Coming in I was a little unsure of what to expect. My Dad's body is telling him one thing, the doctors have said a similar thing & of course our minds want to dictate it's own story. I choose to believe and have hope.
I spoke to my uncle last night and he said something simply that really summed everything up: It all comes down to what choice my dad has made. A choice to live...or die.

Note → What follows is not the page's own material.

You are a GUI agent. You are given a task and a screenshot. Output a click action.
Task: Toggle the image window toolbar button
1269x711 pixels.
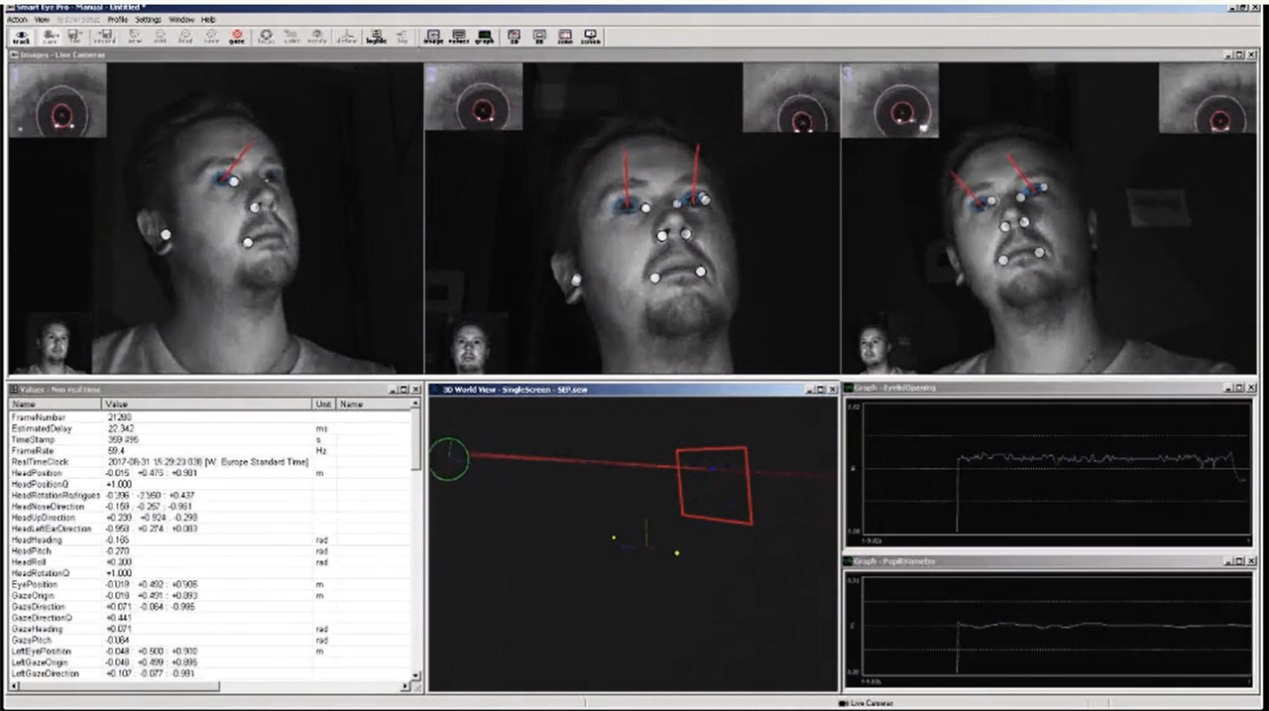[x=433, y=37]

I got in at 2am and my sister was fully dressed, passed out on her bed with headphones in her ears. Her computer was open, probably with a recent google search on something my dad has been feeling, she's good with that. It looks like a college dorm room scene. My mom and dad are on the bed in their room. Mom's awake, dad then wakes up. He's lost weight since I've seen him a few short days ago. My mom briefs me on whats been going on and then after spending some time in the room, we speak about dad's doctor and how we should find him a new one. One that they can trust. No other way to put it. I've mentioned in the past blogs that my dads doctor has not delivered the care we've needed. She is now the main doctor in charge. If we are not going to be open to her, why keep her? I leave to let dad rest. I walk into the other room and mom follows, talking to me some more and warning me almost at a whisper about some of the other symptoms dad was feeling.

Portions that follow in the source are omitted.